Little Tommy had been to a birthday party at a friend's house. Knowing his sweet tooth, Tommy's mother looked straight into his eyes and said, "I hope you didn't ask for a second piece of cake."
"No, but I asked Mrs. Smith for the recipe so you could make some like it, and she gave me two more pieces without asking."
As my five year old son and I were headed to McDonald's one day, we passed a car accident. Usually when we see something terrible like that, we say a prayer for those who might be hurt, so I pointed and said to my son, "We should pray."
From the back seat I heard his earnest request: "Please, God, don't let those cars block the entrance to McDonald's."
A father was approached by his small son who told him proudly, "I know what the Bible means!" His father smiled and replied, "What do you mean, you 'know' what the Bible means?"
The son replied, "I do know!" "Okay," said his father. "What does the Bible mean?" "That's easy, Daddy..." the young boy replied excitedly, "It stands for 'Basic Information Before Leaving Earth.'
Little Billy wanted $100 badly and prayed for two weeks but nothing happened.
So he decided to write God a letter requesting the $100. When the postal authorities received the letter addressed to God, USA, they decided to send it to President Bush.
The President was so impressed, touched, and amused that he instructed his secretary to send Billy a $5.00 bill. President Bush thought this would appear to be a lot of money to a little boy.
Billy was delighted with the $5.00 and sat down to write a thank you note to God, which read:
Thank you very much for sending the money, however, I noticed that for some reason you had to send it through Washington D.C. and, as usual, those crooks deducted $95.00.
Our four-year-old son speaks English and German, and he has picked up some Cantonese since living in Hong Kong.
One day I was getting ready to take him to a rugby game. His mother, not being a rugby fan, planned a quiet afternoon at home. Our son, however, pleaded.
"Come on, Mommy, you must come."
"I don't understand the game," she replied.
"But it's in English, Mommy!"
A little boy was very naughty and would not say his prayers before going to bed.
One day his father warned him that if he kept doing so. He would not go to heaven. The boy cried noisily and said, "I don't like to go to heaven alone. I want to go with you and mama."
At the art museum the sign "Hand off" was displayed before the statue of Venus. It was very easy to notice.
A small child looked from the sign to the statue and said disinterestedly, "Anybody can see that her hand has fallen off."
A small boy was asked, "Who was the first man?" He promptly replied, "George Washington."
When his brother reminded him of Adam, the boy replied unhappily, "Oh, I didn't think you were counting foreigners."
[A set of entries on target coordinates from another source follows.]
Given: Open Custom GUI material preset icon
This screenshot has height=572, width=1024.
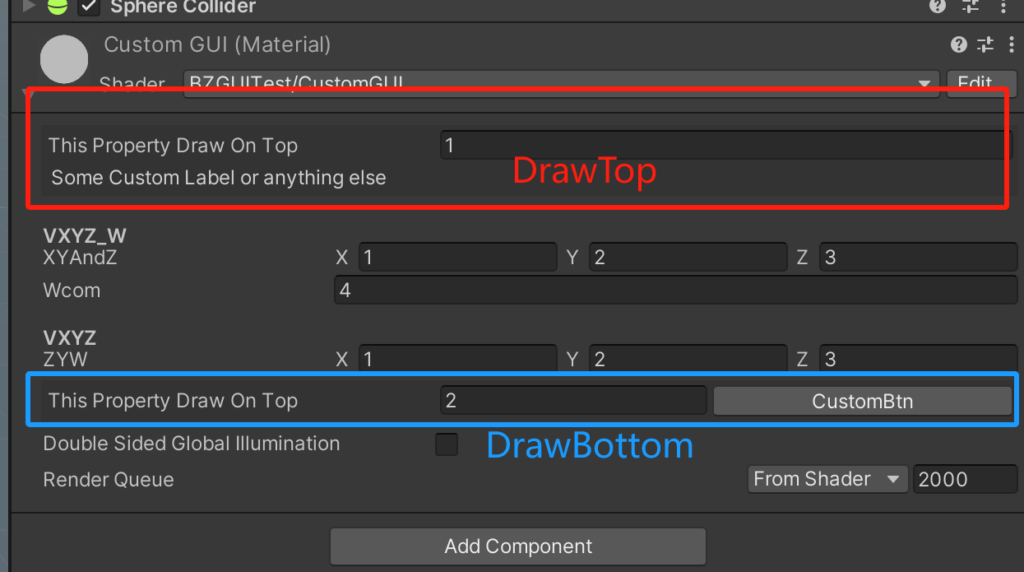Looking at the screenshot, I should [x=985, y=44].
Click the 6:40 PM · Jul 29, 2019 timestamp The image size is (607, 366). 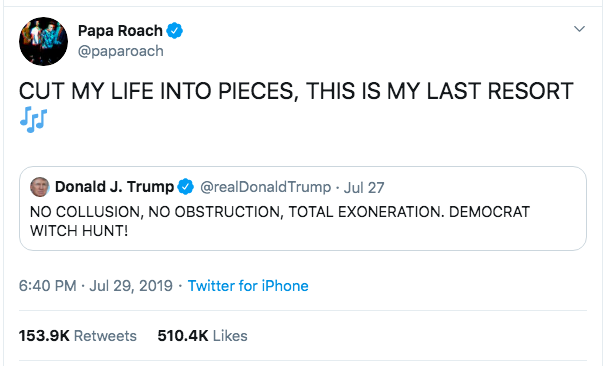[96, 286]
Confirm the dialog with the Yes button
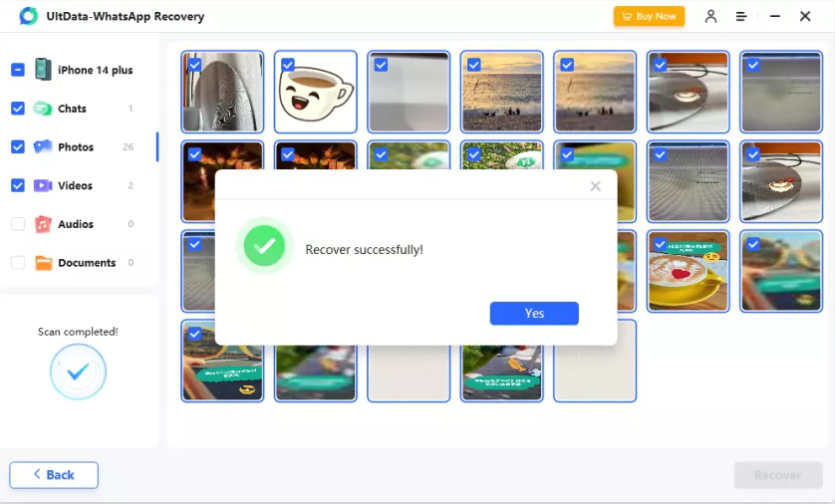This screenshot has width=835, height=504. [534, 313]
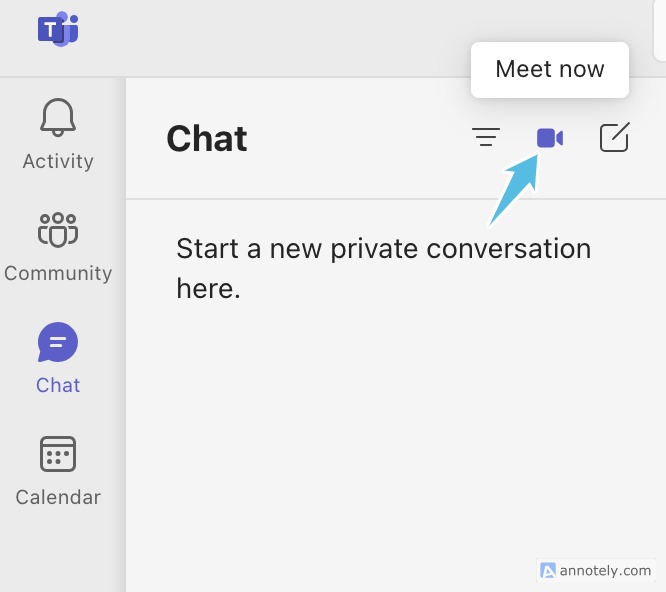Click the Meet now tooltip
This screenshot has width=666, height=592.
pyautogui.click(x=550, y=70)
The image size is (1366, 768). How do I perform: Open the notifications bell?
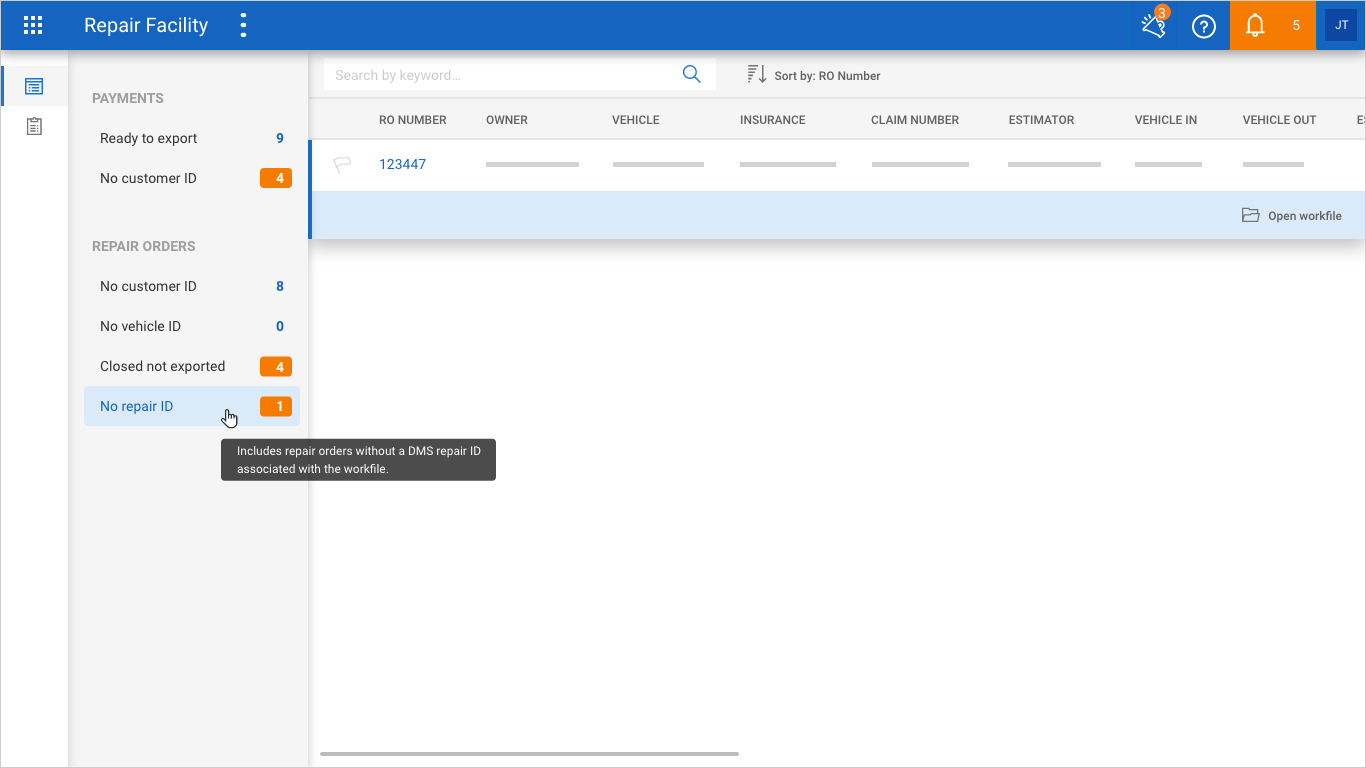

Little Peter is a boy of nine. He began to go to school the year before last and now he's in Grade Three. He lives not far form the school, but he's often late for class. He likes watching TV in the evening and goes to bed late, so he can't get up early in the morning.
This term Mrs Black, Peter's aunt works in Peter's school. She teaches Grade Three English, She is strict with Peter and often tells the boy to obey the school rules and come to school in time. Yesterday morning Peter got up late. When he got to school. It was ten past eight. His aunt was waiting for him at the school gate.
"You're ten minutes late for the first class, Peter," Mrs Black said angrily. "Why are you often late for class?''
"Every time when I get to the street corner, I see a guidepost. It says, 'SCHOOL--GO SLOW'!"
One day, the teacher inquired Peter: "How much is four minus four?"
Peter was tongue-tired.
The teacher got angry and said: "What a fool! You see, if I put four coins in your pocket, but there is a hole in your pocket and all of them leak out, now what is left in your pocket?"
"The hole," replied Peter.
Teacher: Name some of Thomas Edison's contributions to science.
Students: If it weren't for Edison, we'd all be watching television by candle light.
Mum: Look at your socks. One is short, the other is long. You must have put on the wrong ones.
Xiaodong: I am not wrong. I look at there others socks. One is short and the other is long, too.
Son: Dad, give me a dime.
Father: Son, don't you think you're getting too big to be forever begging for dimes2?
Son: I guess you're right, Dad. Give me a dollar, will you?
In an entrance examination of a conservatory of music, a teacher asked one of the boys, "What is the most important physiological quality of a musician?"
"To be deaf," replied the boy.
"Nonsense!" said the teacher angrily.
"Why, sir! Don't you know that the famous musician Beethoven was deaf?" the boy asked in reply disdainfully.